個人民事再生
民事再生法という再建型の債務整理方法は主に企業向けでした。そのため個人版の民事再生手続きとして3つの特則を導入して、個人でも利用しやすく改正されたものが、個人再生の手続きです。
個人再生というのは、たとえば600万円の債務のある人が、収入に応じて支払える額として、120万円を3年間で返済するというような計画を立て、この計画(再生計画)を裁判所が認めることです。
その債務者がその後実際に、計画通り3年間できちんと120万円を返済できたならば、残りの480万円の債務が免除されるのです。この個人再生の手続きが整備されたことにより、債務整理・借金返済問題の解決の幅が広がりました。
任意整理や特定調停では処理しきれない場合は自己破産しかなかったのですが、その他の選択肢が出来た訳です。 但し、この個人再生の制度を利用するには、ある程度の条件を満たすことが必要です。
個人再生手続きの2種類
- 小規模個人再生
- 給与所得者等再生
の2種類があります。それぞれを詳しく見てみましょう。
小規模個人再生
小規模個人再生を利用できる人は、負債総額が5,000万円以下の個人で、将来、継続してまたは繰り返して収入を得る見込みがある人です。この場合の負債総額は基本的に無担保債務が5,000万円以下と考えてください。ですから住宅ローンが6,000万円あっても利用できます。
基準債権総額 | 最低弁済額 |
---|---|
100万円未満 | 債務の全額 |
100万円~500万円未満 | 100万円以上 |
500万円~1500万円未満 | 債務総額の2割以上 |
1500万円~3000万円未満 | 300万円以上 |
3000万円~5000万円未満 | 債務総額の1割以上 |
給与所得者等再生
給与所得者等再生を利用できる人は、小規模個人再生を利用できる人の条件とおおよそ同じです。

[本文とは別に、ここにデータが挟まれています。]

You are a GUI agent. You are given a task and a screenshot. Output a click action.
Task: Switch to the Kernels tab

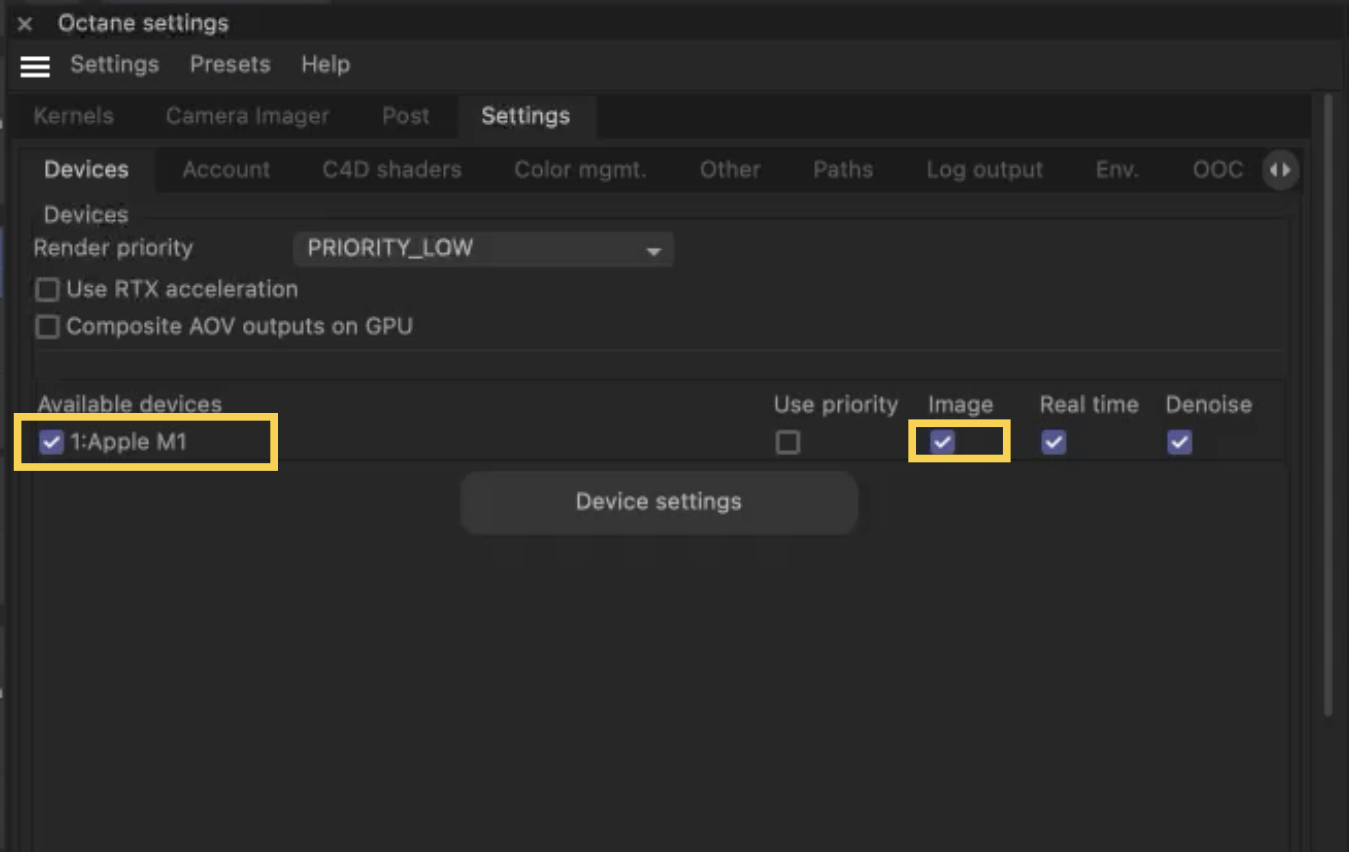73,116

主な違いは、将来の収入の見込みの点で、「給与またはこれに類する定期的な収入を得る見込みがある者で、その額の変動の幅が小さいと見込まれるものであること」となっています。簡単に言ってしまえば、公務員やサラリーマンであること、ということです。
住宅ローン特則のあり・なし
住宅ローン特則とは、住宅ローンの支払方法の変更を認める制度のことをいいます。
民事再生の手続きをすると、債務を大幅に少なくすることができますが、住宅ローンは対象外です。
民事再生は、自己破産のように財産を没収されることなく債務の整理ができるので、住んでいる家も住宅ローンがそのまま残る代わりに没収されることはありません。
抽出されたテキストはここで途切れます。